Mrs. Freeman always knows everything before anyone else. I always said so myself is one of her favorite sayings. Joy used to listen to the women talk over breakfast, Mrs. Freeman hanging in the doorway and her mother getting a bit impatient. Mrs. Hopewell had had plenty of other people before, who didn't work out. Then she'd walk the farm with Joy, who was so glum that Mrs. Hopewell told her not to come along if she was going to be like that. Joy told her that she'd just have to take her as she was. Mrs. Hopewell excused these kind of remarks because of the leg, shot clean off in a hunting accident. Thirty-two, and never danced a step! Joy legally changed her name to Hulga--Mrs. Hopewell figured she had chosen the ugliest name she could find and refused to call her that. Hulga didn't like the Freemans, until she figured out that Mrs. Freeman and her girls could distract her mother from her focus on her. And Mrs. Freeman was fascinating: you simply couldn't insult the woman, or if she was mad at you it would be a mystery why. And, then, one day, Mrs. Freeman just started calling her "Hulga," but never around Mrs. Hopewell. Hulga/Joy didn't like Mrs. Freeman using her new name. It was as if Mrs. Freeman were being too personal, had come to close to some secret of Hulga's. then Hulga figured it out: Mrs. Freeman was fascinated by the artificial leg--she could listen to the story over and over again, from Mrs. Hopewell, and be freshly engrossed each time.

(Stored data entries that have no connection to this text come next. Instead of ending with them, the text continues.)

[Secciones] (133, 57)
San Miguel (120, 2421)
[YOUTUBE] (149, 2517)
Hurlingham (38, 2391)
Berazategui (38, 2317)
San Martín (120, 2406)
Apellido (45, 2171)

Hulga stumped into the kitchen each morning--she didn't have to, but she seemed to like being unpleasant. Mrs. Hopewell thought that Joy could be attractive, if she wanted to be. People who look on the bright side can be beautiful, even they aren't, she thought--and said aloud. She was sorry Joy had got the Ph.D. Now there would be no more school to send her off to, where she might meet some nice young people. But there was another problem anyway: Joy had a weak heart and probably wouldn't see forty-five anyway. If it weren't for this, Joy might at least be at some university, lecturing to young scarecrows like herself--instead of home dressed in old clothes and stumping around the house all sullen. She was brilliant, without a grain of sense. And she said things that Mrs. Hopewell could not understand, talking about how Mrs. Hopewell could never look inside herself, that someone named Malebranche was right. All Mrs. Hopewell had said was that a smile never hurt anyone.

Unfortunately, Joy's Ph. D. was in philosophy. You could say your daughter was a teacher--or a chemical engineer, even--but you couldn't say your daughter was a philosopher! Joy looked at young men like she could smell how stupid they were. Joy read books that no regular human could understand--gibberish.